We had this blog entry prepared and were about to publish just when Friday’s spacewalk was terminated, so it got forgotten…
With ESA Luca Parmitano answering questions on Twitter (using only his mobile phone!), one question keeps returning: do astronauts feel the temperature change when going from darkness into sunlight every 45 minutes? The question is relevant as the temperature difference between sunlight and shadow can be up to 300°C, so obviously the astronauts need some kind of protection.

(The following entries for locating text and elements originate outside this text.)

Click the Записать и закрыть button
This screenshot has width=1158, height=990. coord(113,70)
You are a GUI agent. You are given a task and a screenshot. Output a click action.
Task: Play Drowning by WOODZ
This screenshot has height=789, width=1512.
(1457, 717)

Tim Peake and Tim Kopra are wearing NASA-issued Extravehicular Mobility Units that are nothing less than complete spacecraft with their own battery power supply, lighting and temperature control. The suit is water-cooled with water looping from the ankles to the shoulders. Each astronaut can turn a knob to change the speed at which the water circulates – the faster it circulates the cooler the astronaut will be. The dial has a scale from 1 to 10 and Luca reports setting it to 3 for the most of his spacewalks in 2013.
Some astronauts on a spacewalk are constantly fine-tuning their spacesuit thermostats each time they go from sunlight to darkness and back. They also need to regulate the temperature depending on the work they are doing, heavy work or exercise demands a cooler working environment.
How does this feel? Luca says that it is a gradual change in temperature up to 15°C. Luca compares it to how you regulate and feel temperature changes while skiing. You need to keep warm when you are waiting for someone in the shade of a mountain, or waiting in a ski lift, but trekking up the mountain in deep snow in sunlight or entering a heated restaurant you would often open your jacket to let the heat escape and keep yourself at a nice temperature.